_Aim of the task_
From the setup block on the DNA quality control page below, list each command that has a comment after it on the same line, along with what that comment says the command does.

DNA sequence data quality control

Script name: run_DNA_QC.sh

Source code

Script to generate QC reports for many DNA FASTQ files. Useful to check the quality of a sequencing run prior to downstream analyses.

This script was written specifically for the Smithsonian Hydra cluster, but could be modified to work for other computing environments. It uses FastQC and MultiQC to generate reports. It also performs default fastp filtering and generates post-filtering reports.

Setup

First, you need to download and install Nextflow. On Hydra, run the following commands.

# Nextflow installation instructions from https://www.nextflow.io/docs/latest/install.html
cd ~
module load tools/java/21.0.2
curl -s https://get.nextflow.io | bash # install Nextflow
chmod +x nextflow # make Nextflow executable
mkdir ~/bin # create bin directory, if needed
mv ~/nextflow ~/bin/nextflow # move nextflow to bin directory
echo 'export PATH="${HOME}/bin:${PATH}"' >> ~/.bashrc # add bin directory to PATH, in case it's not already there
source ~/.bashrc

This will allow you to run nextflow from anywhere on the cluster (if you have the java 21.0.2 module loaded).

_Data records_
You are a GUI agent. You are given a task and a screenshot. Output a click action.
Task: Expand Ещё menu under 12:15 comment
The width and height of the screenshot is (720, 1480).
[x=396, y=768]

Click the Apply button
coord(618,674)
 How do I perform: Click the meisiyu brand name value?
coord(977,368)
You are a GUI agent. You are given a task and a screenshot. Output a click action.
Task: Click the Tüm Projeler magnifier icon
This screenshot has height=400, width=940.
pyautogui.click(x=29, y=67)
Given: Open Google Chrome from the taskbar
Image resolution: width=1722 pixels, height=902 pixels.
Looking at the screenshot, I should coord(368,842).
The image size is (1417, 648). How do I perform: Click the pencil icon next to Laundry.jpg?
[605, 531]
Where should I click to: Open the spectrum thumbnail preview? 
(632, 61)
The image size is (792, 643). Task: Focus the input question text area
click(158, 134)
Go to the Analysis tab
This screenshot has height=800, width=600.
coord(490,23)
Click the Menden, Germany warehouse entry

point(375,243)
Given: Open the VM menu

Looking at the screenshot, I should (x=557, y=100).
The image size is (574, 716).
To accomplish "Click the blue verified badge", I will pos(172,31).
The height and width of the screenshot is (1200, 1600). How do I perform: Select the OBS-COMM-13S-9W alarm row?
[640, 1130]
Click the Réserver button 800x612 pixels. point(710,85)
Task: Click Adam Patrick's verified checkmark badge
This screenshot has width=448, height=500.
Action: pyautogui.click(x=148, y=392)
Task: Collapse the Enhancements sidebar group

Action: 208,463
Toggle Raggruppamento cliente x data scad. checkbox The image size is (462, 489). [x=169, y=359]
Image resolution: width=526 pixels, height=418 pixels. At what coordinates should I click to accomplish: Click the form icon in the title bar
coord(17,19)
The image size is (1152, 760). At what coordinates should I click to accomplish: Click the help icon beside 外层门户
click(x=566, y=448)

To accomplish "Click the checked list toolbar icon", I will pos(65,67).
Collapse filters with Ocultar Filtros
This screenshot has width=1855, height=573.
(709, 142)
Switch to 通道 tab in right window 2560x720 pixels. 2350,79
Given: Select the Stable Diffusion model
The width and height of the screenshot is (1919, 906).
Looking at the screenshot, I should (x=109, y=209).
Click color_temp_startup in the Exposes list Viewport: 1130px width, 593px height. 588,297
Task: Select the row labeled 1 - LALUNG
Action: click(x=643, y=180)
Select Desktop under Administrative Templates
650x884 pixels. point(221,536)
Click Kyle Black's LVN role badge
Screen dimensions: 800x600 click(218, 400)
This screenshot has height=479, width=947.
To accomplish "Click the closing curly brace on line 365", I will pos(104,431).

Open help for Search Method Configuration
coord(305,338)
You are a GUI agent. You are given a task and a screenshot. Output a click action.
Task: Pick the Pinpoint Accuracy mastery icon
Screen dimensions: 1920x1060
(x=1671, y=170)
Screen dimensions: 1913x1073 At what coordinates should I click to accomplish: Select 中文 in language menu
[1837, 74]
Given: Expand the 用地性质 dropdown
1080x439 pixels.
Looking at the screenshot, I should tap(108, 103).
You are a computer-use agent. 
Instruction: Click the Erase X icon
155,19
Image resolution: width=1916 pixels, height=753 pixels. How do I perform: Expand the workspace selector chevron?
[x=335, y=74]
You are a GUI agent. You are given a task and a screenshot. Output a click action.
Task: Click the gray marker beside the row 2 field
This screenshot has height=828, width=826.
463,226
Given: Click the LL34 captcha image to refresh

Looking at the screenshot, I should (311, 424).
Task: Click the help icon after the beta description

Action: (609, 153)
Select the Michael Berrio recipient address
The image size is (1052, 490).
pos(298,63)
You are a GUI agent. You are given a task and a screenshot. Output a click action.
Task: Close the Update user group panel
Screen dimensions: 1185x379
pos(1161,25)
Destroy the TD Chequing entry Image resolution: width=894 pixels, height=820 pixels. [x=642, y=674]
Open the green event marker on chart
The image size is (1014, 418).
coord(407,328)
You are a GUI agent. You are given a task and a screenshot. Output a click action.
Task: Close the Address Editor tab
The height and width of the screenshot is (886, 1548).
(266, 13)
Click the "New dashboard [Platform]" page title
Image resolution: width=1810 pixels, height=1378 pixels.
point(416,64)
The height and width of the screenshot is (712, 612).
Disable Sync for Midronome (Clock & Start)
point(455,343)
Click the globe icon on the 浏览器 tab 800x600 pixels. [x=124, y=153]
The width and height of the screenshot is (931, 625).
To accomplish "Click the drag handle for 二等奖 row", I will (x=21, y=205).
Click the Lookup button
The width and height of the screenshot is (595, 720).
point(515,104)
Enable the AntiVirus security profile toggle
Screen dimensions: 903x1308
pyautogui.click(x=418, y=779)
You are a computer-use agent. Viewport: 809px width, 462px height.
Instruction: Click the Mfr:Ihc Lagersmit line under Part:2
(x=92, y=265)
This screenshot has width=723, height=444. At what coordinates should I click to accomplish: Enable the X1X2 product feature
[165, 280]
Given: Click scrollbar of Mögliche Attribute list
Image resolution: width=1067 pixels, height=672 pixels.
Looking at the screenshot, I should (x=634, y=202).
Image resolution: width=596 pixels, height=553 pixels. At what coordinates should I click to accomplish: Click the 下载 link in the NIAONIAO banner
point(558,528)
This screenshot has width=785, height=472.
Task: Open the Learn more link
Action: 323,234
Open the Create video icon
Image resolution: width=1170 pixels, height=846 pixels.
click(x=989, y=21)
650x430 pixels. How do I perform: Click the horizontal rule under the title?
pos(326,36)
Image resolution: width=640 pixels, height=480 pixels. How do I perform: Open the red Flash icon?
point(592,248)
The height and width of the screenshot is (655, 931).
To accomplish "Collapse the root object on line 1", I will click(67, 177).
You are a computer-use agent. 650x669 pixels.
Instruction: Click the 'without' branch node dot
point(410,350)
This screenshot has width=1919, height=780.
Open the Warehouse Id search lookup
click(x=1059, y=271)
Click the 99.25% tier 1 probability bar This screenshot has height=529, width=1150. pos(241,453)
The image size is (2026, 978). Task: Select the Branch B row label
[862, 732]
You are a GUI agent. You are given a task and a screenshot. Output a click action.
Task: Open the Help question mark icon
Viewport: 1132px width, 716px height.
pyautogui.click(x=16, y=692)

_Response area_
- `curl -s https://get.nextflow.io | bash`: install Nextflow
- `chmod +x nextflow`: make Nextflow executable
- `mkdir ~/bin`: create bin directory, if needed
- `mv ~/nextflow ~/bin/nextflow`: move nextflow to bin directory
- `echo 'export PATH="${HOME}/bin:${PATH}"' >> ~/.bashrc`: add bin directory to PATH, in case it's not already there